- **What is asked**: Rewrite the data, starting with the line that contains "The height and" and going on through the end, as a Markdown table with columns Row and Line. Give each nonblank line its own numbered row, and leave the pictures out.

- **Material for the task**:

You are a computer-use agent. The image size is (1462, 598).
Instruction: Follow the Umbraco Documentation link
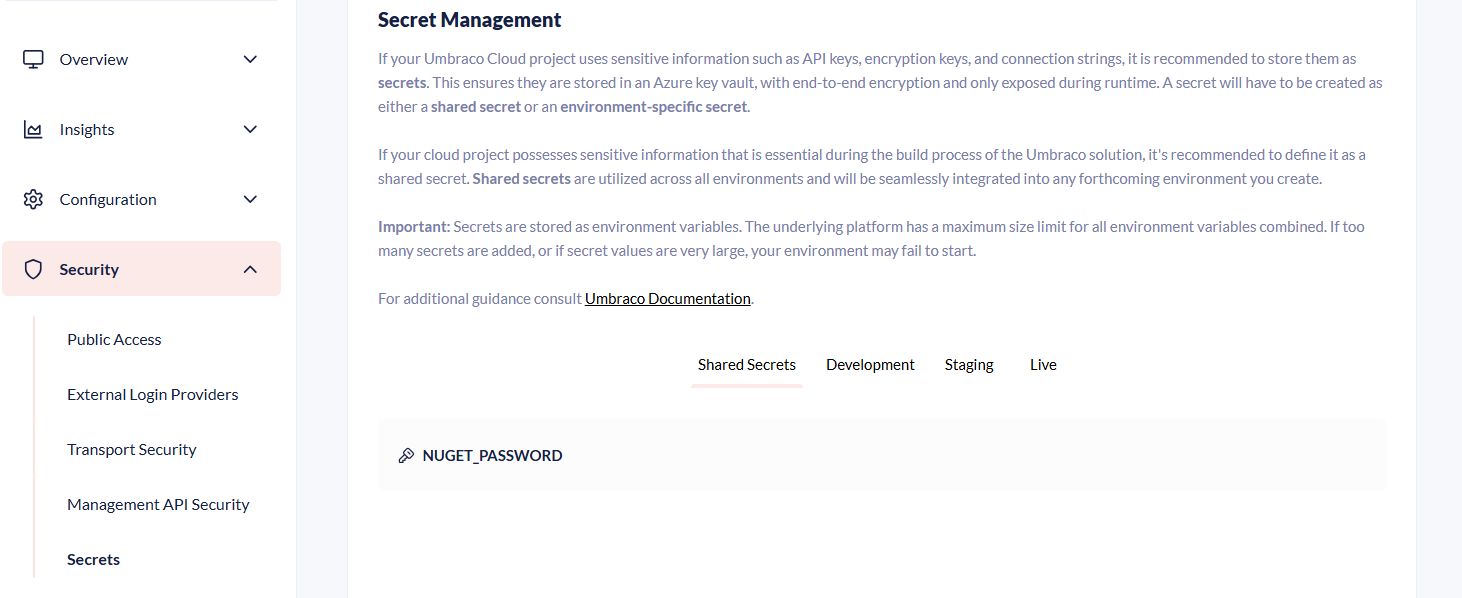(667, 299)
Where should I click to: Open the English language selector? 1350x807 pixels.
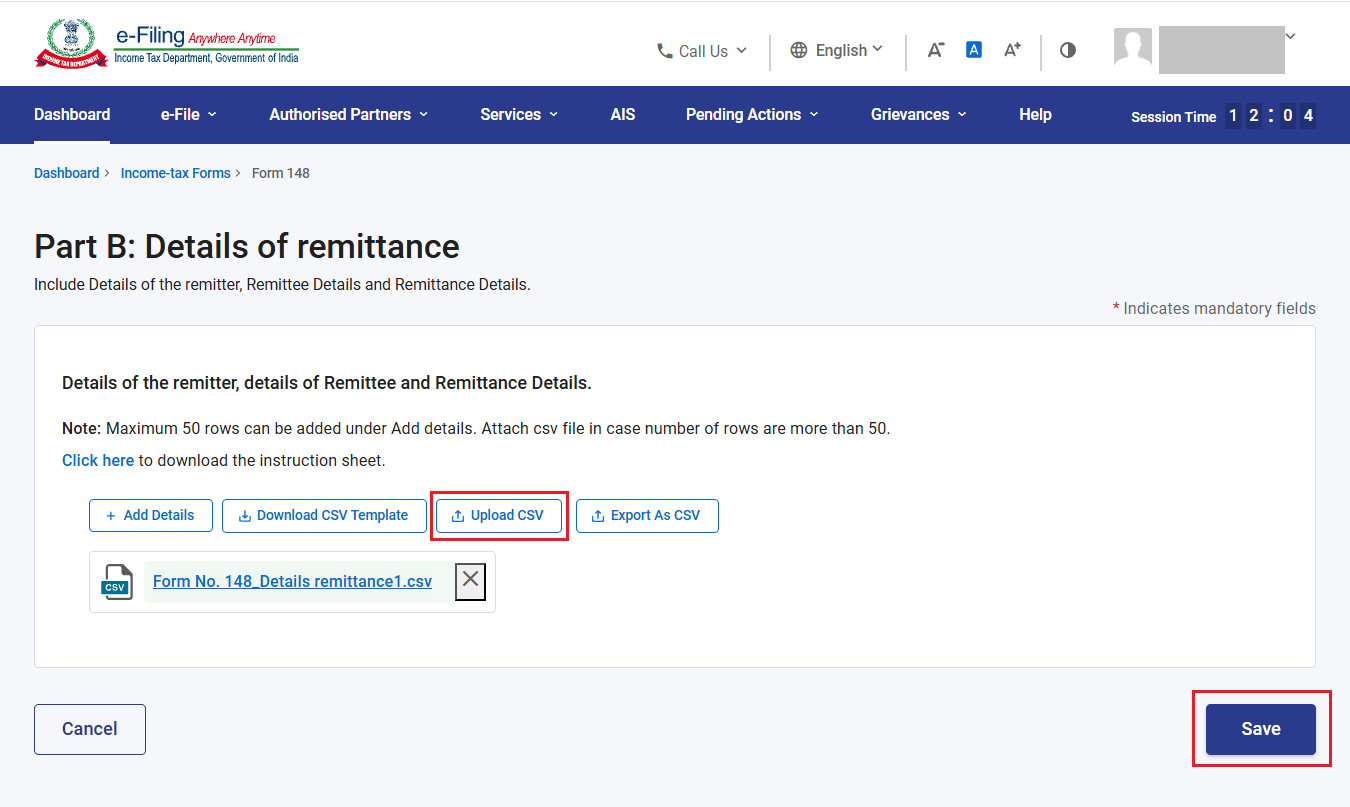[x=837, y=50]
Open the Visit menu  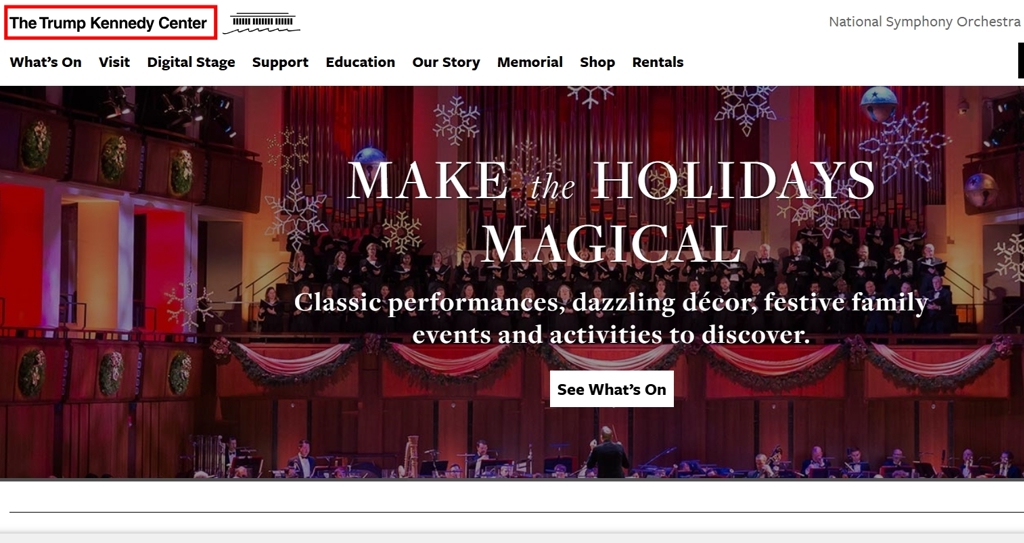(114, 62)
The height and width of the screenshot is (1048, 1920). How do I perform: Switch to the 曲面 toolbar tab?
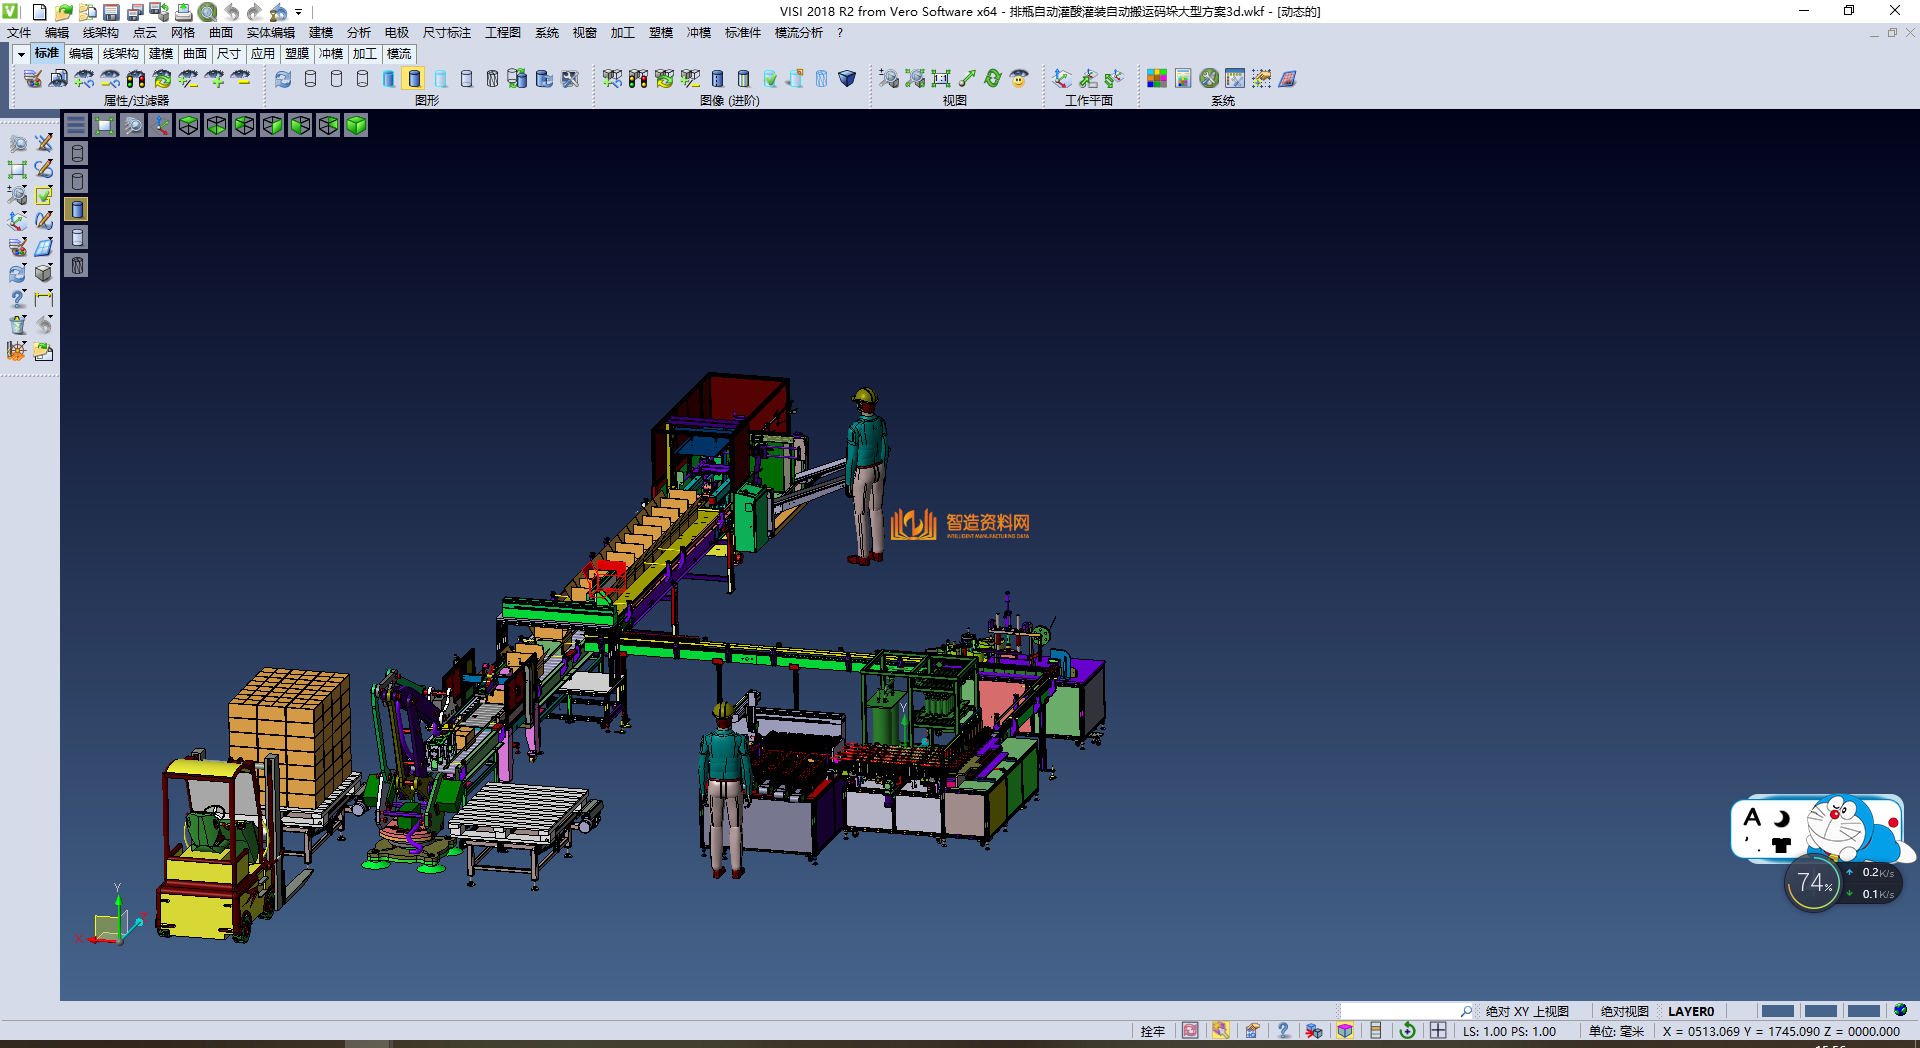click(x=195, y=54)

- **Solved problem**:
| Row | Line |
|---|---|
| 1 | The height and width of the screenshot is (1048, 1920). How do I perform: Switch to the 曲面 toolbar tab? |
| 2 | click(x=195, y=54) |